### GOAL OF THE EXERCISE:
This exercise calls for the line with "Toggle Optou descadastramento", the line with "Given: Click search", and all lines between them in the material below, output exactly and with no other lines.

### RECORDS TO USE:
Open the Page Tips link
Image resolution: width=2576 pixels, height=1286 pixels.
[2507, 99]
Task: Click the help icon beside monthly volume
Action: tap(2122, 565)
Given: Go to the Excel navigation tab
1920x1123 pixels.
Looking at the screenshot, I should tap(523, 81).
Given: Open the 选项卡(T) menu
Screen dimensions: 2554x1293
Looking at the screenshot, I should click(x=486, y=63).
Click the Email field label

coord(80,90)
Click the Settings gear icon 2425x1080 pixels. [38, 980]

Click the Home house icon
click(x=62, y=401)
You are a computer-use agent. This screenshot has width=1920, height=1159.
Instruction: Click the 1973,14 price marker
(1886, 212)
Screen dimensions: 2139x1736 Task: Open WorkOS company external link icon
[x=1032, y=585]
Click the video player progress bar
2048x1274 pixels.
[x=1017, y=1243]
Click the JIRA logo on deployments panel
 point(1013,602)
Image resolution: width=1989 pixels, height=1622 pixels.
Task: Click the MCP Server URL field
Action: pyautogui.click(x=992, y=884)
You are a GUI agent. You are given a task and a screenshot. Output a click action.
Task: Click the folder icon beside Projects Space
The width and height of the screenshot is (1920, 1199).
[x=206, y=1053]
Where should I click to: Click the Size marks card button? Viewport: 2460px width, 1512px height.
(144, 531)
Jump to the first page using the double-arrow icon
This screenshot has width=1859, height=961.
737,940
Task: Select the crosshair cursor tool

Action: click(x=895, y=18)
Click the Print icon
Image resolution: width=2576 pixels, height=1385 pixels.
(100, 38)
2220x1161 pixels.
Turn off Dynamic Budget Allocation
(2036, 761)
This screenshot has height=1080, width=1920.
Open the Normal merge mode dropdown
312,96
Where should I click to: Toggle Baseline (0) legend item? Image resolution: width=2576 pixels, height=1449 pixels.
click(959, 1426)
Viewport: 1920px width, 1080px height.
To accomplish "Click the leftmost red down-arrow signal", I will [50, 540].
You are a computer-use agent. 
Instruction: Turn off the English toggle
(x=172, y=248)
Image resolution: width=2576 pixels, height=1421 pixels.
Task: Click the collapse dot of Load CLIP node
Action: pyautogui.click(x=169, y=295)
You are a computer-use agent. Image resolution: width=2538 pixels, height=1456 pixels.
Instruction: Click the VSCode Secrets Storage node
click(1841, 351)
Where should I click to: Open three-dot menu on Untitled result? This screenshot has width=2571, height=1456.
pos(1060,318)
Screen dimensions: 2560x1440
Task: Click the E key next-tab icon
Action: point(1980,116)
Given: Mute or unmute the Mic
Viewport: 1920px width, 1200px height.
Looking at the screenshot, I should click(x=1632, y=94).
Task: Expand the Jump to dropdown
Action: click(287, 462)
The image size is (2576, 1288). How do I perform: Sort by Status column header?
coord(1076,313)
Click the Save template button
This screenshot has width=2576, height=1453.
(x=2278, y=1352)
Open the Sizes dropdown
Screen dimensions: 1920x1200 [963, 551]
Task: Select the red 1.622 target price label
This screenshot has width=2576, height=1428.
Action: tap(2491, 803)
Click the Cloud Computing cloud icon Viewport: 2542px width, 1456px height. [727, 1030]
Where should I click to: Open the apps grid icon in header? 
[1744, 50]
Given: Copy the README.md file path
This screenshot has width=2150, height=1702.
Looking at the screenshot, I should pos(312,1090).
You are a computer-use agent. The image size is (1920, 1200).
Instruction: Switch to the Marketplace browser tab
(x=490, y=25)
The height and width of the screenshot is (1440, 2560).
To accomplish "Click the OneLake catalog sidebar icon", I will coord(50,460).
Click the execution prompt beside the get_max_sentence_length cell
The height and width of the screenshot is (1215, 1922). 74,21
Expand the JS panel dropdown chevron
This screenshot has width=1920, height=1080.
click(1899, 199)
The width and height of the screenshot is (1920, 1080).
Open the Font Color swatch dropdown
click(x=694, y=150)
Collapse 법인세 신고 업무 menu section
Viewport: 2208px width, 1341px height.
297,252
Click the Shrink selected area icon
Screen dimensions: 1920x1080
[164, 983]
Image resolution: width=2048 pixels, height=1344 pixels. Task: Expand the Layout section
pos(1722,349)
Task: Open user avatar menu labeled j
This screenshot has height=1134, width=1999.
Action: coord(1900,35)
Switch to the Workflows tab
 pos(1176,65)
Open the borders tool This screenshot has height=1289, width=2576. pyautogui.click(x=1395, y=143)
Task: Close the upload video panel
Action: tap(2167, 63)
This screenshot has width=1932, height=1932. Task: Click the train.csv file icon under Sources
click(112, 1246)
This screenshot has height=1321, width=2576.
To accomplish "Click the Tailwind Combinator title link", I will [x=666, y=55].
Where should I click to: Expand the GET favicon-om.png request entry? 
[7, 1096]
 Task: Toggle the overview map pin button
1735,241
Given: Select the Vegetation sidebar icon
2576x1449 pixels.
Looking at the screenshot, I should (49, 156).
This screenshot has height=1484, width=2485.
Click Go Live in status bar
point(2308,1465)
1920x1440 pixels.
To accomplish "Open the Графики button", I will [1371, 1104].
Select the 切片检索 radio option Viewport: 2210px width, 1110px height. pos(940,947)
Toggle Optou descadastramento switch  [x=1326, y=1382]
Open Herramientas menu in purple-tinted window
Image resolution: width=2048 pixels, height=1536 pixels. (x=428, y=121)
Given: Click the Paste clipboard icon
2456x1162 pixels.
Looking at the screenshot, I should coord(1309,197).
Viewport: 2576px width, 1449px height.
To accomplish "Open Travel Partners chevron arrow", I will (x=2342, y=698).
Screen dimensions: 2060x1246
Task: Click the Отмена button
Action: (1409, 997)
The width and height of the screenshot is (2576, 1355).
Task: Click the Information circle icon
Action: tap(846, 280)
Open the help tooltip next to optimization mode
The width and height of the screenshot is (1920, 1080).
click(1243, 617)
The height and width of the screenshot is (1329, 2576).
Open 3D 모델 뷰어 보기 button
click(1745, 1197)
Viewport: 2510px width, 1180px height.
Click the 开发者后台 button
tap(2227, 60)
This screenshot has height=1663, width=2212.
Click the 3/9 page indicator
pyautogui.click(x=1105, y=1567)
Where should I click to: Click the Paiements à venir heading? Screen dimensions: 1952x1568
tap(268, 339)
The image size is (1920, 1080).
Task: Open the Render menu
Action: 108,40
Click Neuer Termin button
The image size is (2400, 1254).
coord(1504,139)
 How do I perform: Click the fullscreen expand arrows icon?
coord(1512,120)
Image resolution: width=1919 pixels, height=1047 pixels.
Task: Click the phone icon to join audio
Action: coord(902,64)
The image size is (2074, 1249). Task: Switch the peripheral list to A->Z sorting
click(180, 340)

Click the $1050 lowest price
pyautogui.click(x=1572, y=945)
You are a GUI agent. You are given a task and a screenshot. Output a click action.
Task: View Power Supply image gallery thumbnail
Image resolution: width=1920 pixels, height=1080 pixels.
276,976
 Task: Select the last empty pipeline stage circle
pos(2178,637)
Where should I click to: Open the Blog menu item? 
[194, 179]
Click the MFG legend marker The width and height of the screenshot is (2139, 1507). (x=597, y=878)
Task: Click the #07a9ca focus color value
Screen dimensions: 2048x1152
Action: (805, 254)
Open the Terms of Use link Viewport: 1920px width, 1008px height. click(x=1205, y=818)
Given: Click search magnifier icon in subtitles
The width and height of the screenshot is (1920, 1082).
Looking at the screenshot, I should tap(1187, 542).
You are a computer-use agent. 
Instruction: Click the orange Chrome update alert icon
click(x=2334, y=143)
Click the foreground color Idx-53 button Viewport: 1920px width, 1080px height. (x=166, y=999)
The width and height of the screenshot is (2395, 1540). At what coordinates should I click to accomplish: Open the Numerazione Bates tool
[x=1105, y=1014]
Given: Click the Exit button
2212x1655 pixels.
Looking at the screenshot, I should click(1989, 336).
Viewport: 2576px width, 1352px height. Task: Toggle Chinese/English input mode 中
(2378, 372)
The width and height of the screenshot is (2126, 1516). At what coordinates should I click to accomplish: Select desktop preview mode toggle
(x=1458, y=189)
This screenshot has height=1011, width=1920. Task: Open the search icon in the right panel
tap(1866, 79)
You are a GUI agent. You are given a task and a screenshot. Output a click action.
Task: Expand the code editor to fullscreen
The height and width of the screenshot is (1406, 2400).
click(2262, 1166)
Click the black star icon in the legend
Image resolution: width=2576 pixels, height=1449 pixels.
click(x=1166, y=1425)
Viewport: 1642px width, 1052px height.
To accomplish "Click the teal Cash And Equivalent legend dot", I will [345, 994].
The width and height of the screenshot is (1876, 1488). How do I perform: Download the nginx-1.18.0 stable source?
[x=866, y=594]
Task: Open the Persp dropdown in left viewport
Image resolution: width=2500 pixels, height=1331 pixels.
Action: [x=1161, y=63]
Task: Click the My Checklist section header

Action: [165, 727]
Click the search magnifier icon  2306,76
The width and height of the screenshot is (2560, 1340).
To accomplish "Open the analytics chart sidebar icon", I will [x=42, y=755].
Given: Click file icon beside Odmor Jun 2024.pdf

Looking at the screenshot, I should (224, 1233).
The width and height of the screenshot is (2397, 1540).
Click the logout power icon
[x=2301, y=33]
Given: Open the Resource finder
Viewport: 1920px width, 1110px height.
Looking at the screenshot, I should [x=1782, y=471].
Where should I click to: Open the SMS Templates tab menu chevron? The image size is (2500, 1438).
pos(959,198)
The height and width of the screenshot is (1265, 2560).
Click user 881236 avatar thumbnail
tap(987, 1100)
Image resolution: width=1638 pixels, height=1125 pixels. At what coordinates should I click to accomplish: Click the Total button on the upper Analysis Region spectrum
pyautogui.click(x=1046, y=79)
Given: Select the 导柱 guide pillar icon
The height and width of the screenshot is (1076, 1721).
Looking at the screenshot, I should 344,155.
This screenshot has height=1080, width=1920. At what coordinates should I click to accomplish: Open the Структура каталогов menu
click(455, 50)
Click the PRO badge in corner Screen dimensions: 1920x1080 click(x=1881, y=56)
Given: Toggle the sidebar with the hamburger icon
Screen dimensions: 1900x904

### WRITTEN REPLY:
Toggle Optou descadastramento switch  [x=1326, y=1382]
Open Herramientas menu in purple-tinted window
Image resolution: width=2048 pixels, height=1536 pixels. (x=428, y=121)
Given: Click the Paste clipboard icon
2456x1162 pixels.
Looking at the screenshot, I should coord(1309,197).
Viewport: 2576px width, 1449px height.
To accomplish "Open Travel Partners chevron arrow", I will (x=2342, y=698).
Screen dimensions: 2060x1246
Task: Click the Отмена button
Action: (1409, 997)
The width and height of the screenshot is (2576, 1355).
Task: Click the Information circle icon
Action: tap(846, 280)
Open the help tooltip next to optimization mode
The width and height of the screenshot is (1920, 1080).
click(1243, 617)
The height and width of the screenshot is (1329, 2576).
Open 3D 모델 뷰어 보기 button
click(1745, 1197)
Viewport: 2510px width, 1180px height.
Click the 开发者后台 button
tap(2227, 60)
This screenshot has height=1663, width=2212.
Click the 3/9 page indicator
pyautogui.click(x=1105, y=1567)
Where should I click to: Click the Paiements à venir heading? Screen dimensions: 1952x1568
tap(268, 339)
The image size is (1920, 1080).
Task: Open the Render menu
Action: 108,40
Click Neuer Termin button
The image size is (2400, 1254).
coord(1504,139)
 How do I perform: Click the fullscreen expand arrows icon?
coord(1512,120)
Image resolution: width=1919 pixels, height=1047 pixels.
Task: Click the phone icon to join audio
Action: coord(902,64)
The image size is (2074, 1249). Task: Switch the peripheral list to A->Z sorting
click(180, 340)

Click the $1050 lowest price
pyautogui.click(x=1572, y=945)
You are a GUI agent. You are given a task and a screenshot. Output a click action.
Task: View Power Supply image gallery thumbnail
Image resolution: width=1920 pixels, height=1080 pixels.
276,976
 Task: Select the last empty pipeline stage circle
pos(2178,637)
Where should I click to: Open the Blog menu item? 
[194, 179]
Click the MFG legend marker The width and height of the screenshot is (2139, 1507). (x=597, y=878)
Task: Click the #07a9ca focus color value
Screen dimensions: 2048x1152
Action: (805, 254)
Open the Terms of Use link Viewport: 1920px width, 1008px height. click(x=1205, y=818)
Given: Click search magnifier icon in subtitles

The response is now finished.